There were more ding dongs over EU migrants in Britain after Brexit, whether a Remain-voting MP can represent a Leave constituency, on tuition fees and deindustrialisation. And then came Nuttall’s clanger. He was asked if a 10 year old child soldier of Islamic State was suspected of harbouring knowledge about a terror attack, would he order a member of the armed forces to waterboard them. Nuttall replied that if there was a suspect with information about a dirty bomb set to go off in London, Liverpool and, just remembering where he was, Stoke, then yes he would. Gareth quickly interjected with a “you’ve basically said you would waterboard a 10 year old”, to which all chaos broke loose. Above the din, Nuttall was stupid enough to shout he knew the evidence was that waterboarding doesn’t work, but would do it anyway.

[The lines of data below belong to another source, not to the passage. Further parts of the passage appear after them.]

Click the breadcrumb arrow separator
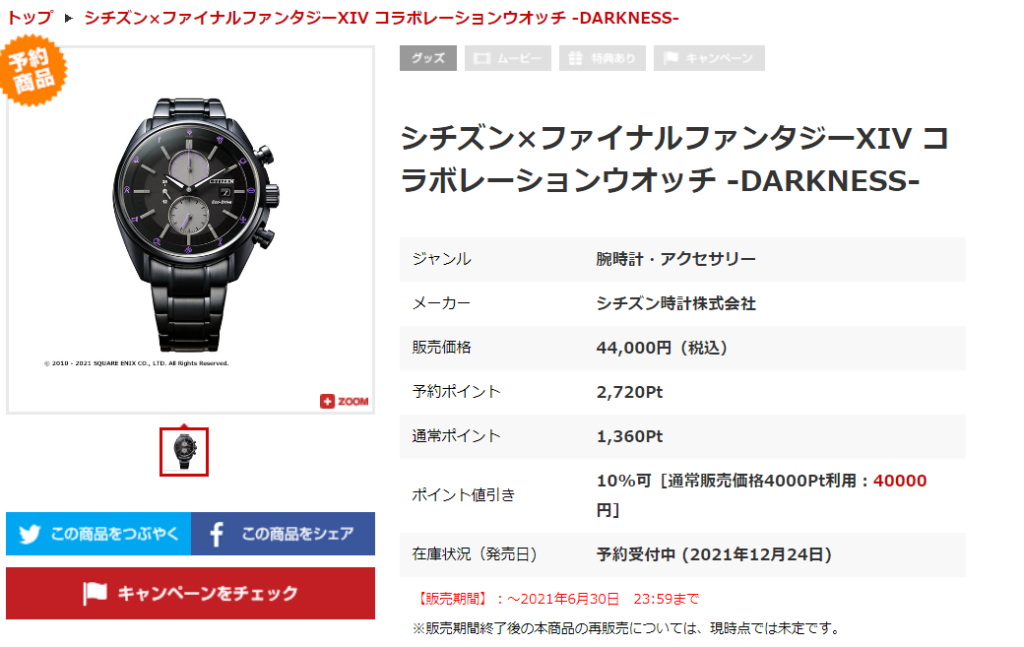 pos(69,18)
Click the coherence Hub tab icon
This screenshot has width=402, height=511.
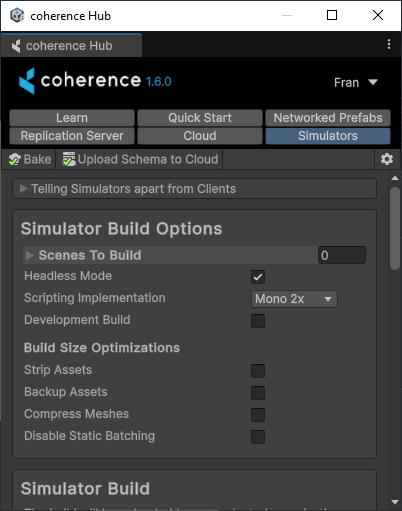(16, 46)
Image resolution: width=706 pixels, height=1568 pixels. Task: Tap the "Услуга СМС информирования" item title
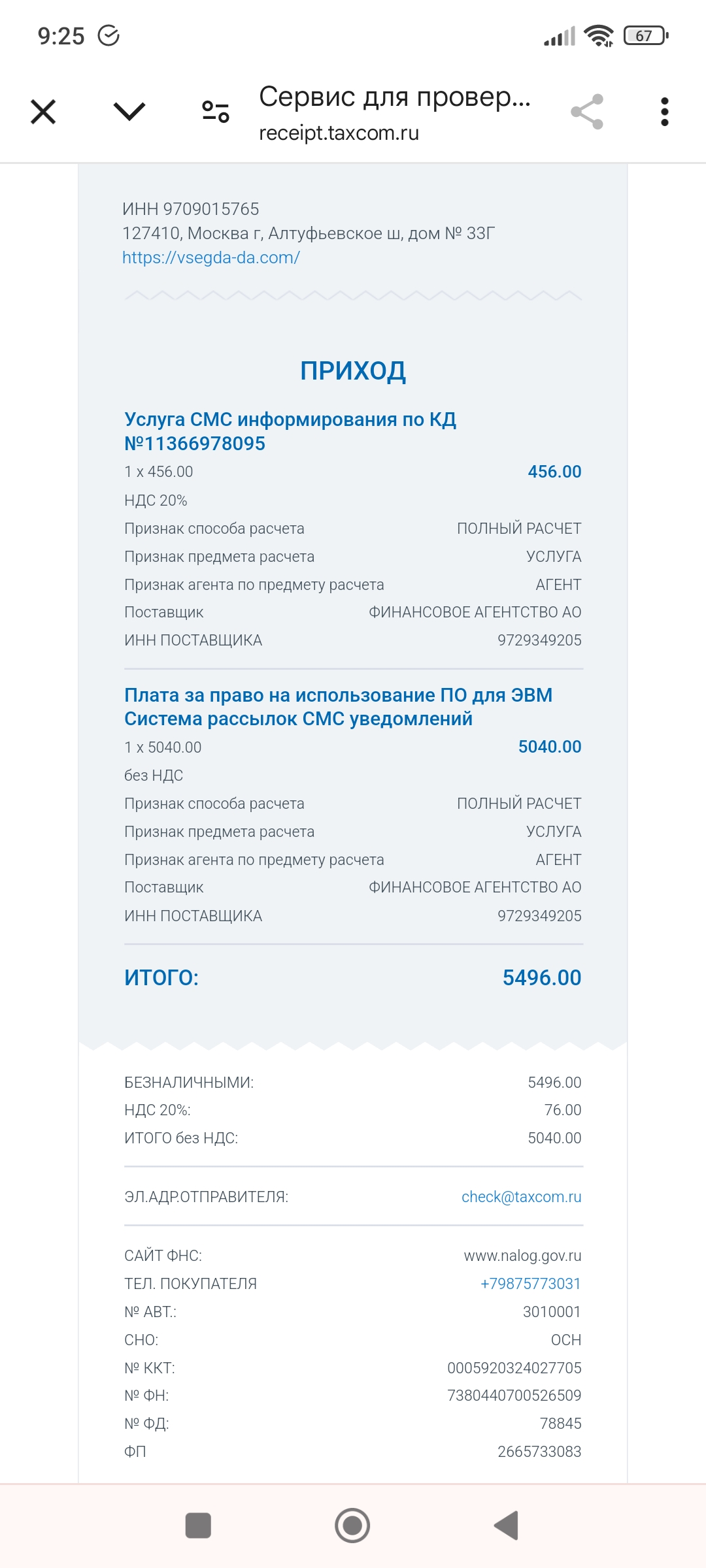pos(290,431)
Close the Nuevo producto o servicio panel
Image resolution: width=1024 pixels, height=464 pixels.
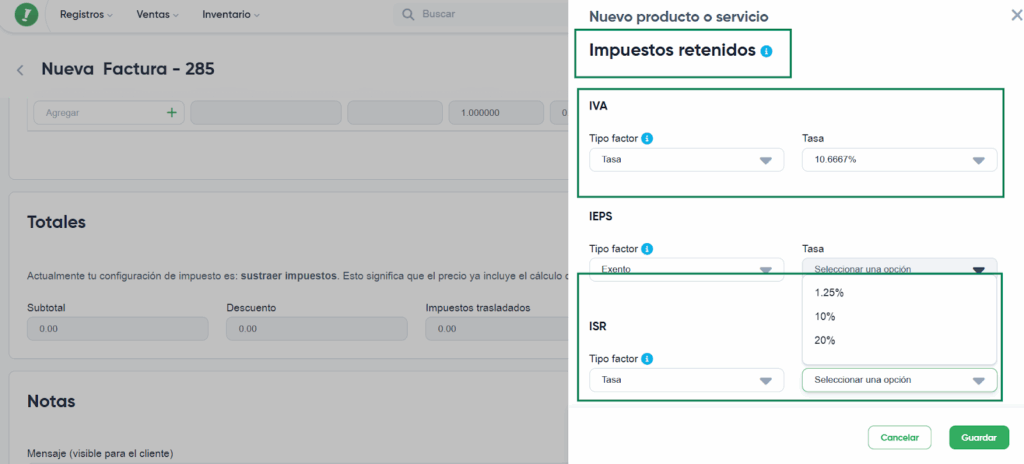pyautogui.click(x=1017, y=15)
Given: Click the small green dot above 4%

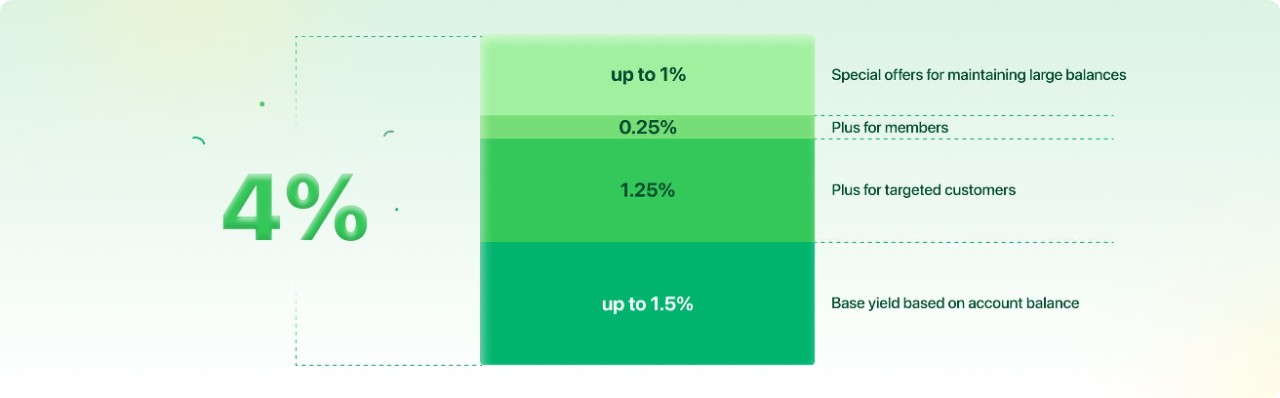Looking at the screenshot, I should click(x=262, y=103).
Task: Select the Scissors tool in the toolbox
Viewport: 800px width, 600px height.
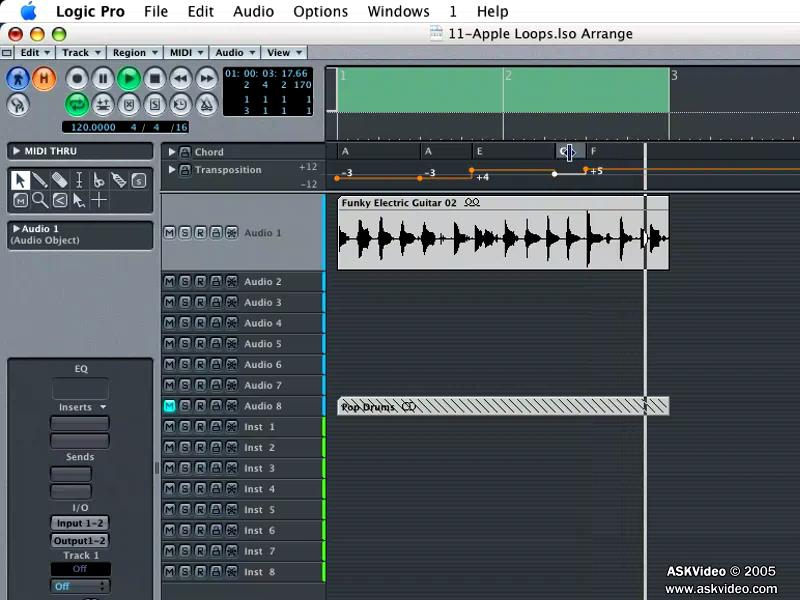Action: tap(99, 181)

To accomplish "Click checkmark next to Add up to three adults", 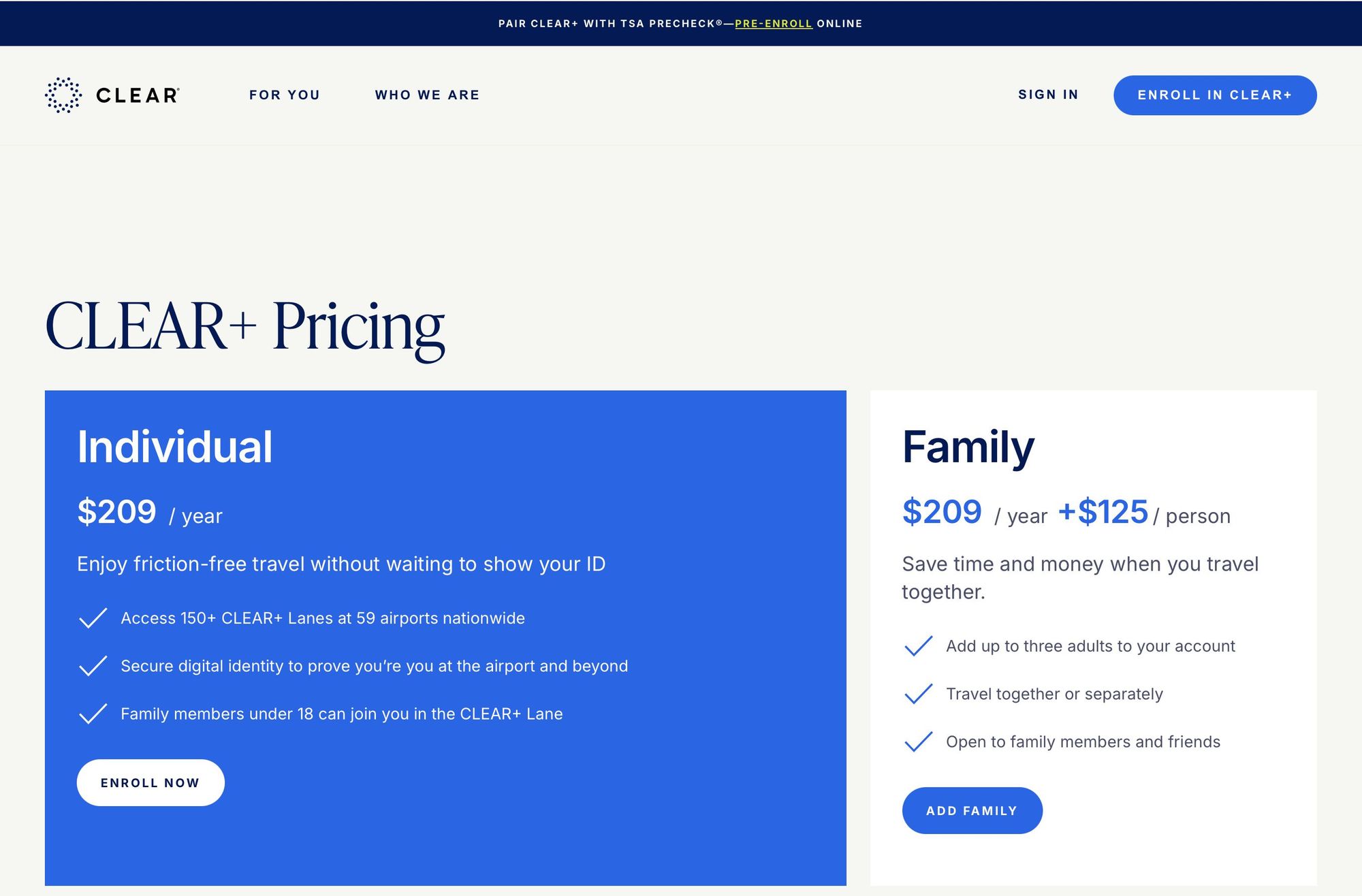I will (x=918, y=646).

I am increasingly of the mind that hustings don’t really serve any discernible purpose. At the beginning of the evening, Martin Tideswell asked who of the 60 or so present were actually Stoke Central residents voting on 23rd February. About half the hands went up, and looking at those who did about half of them were Labour, another five or six UKIP, and a handful of Tories and others apiece. It was what you call a public meeting without the public, a dialogue of people with no interest in having a dialogue. Yet it served a purpose. There is a recording available for all to view in which the ineptitude of Paul Nuttall is laid bare. This so-called national figure was not only bested by his Labour opponent who has had nowhere near as much media exposure than he, but by the also-ran Tory too. If there is any justice, he’ll get a drubbing so bad that the name ‘Paul Nuttall’ will be one remembered only by geeks and politics historians five years hence. Come to Stoke and help make sure this happens.